United States District Court, Seventh Circuit

September 24, 2013

SUSAN E. HOUSER, Plaintiff,
v.
MICHAEL J. ASTRUE, Commissioner, of Social Security, Defendant.

MEMORANDUM OPINION AND ORDER

JEFFREY COLE, Magistrate Judge.

The plaintiff, Susan Houser, seeks review of the final decision of the Commissioner of the Social Security Administration ("Agency") denying her application for Disability Insurance Benefits ("DIB") under Title II of the Social Security Act ("Act"), 42 U.S.C. § 423(d)(2).

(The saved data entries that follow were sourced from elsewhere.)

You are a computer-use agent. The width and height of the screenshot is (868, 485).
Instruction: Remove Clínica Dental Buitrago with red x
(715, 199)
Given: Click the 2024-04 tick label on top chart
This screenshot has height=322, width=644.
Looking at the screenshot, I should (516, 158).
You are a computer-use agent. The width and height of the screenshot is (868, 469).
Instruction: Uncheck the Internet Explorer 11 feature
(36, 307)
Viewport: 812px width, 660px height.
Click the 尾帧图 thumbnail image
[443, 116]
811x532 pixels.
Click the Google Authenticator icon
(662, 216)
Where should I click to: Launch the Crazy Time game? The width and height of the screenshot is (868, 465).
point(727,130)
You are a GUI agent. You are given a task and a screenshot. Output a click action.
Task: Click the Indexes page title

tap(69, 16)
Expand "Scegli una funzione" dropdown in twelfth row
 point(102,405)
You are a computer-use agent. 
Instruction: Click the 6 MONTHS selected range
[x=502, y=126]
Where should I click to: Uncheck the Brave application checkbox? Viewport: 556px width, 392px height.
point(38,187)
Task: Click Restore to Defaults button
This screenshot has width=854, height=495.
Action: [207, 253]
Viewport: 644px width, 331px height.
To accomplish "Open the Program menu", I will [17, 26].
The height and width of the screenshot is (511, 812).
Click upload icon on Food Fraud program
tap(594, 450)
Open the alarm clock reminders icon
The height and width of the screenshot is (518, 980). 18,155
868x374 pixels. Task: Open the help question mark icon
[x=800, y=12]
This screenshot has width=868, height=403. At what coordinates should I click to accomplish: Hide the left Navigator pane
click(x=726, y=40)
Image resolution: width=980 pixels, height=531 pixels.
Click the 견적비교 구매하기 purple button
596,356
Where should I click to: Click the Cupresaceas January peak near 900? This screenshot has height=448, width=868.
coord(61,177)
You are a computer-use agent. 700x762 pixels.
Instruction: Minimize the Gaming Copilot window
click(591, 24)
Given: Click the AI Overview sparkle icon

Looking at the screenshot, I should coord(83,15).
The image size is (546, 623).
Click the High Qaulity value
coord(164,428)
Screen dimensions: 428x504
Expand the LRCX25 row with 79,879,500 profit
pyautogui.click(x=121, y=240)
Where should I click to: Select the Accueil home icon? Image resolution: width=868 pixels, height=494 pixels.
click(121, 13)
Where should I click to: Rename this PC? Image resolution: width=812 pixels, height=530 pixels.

Ms. Houser asks the court to reverse and remand the Commissioner's decision, while the Commissioner seeks an order affirming the decision.

I.

PROCEDURAL HISTORY

Ms. Houser applied for DIB on August 18, 2008, alleging that she had been disabled since June 9, 2006 due to congestive heart failure and leg problems. (Administrative Record "R." 142, 177). Her application was denied initially on December 31, 2008, and upon reconsideration on January 10, 2008. (R. 94, 105). Ms. Houser then filed a timely request for a hearing on June 1, 2009. (R. 109).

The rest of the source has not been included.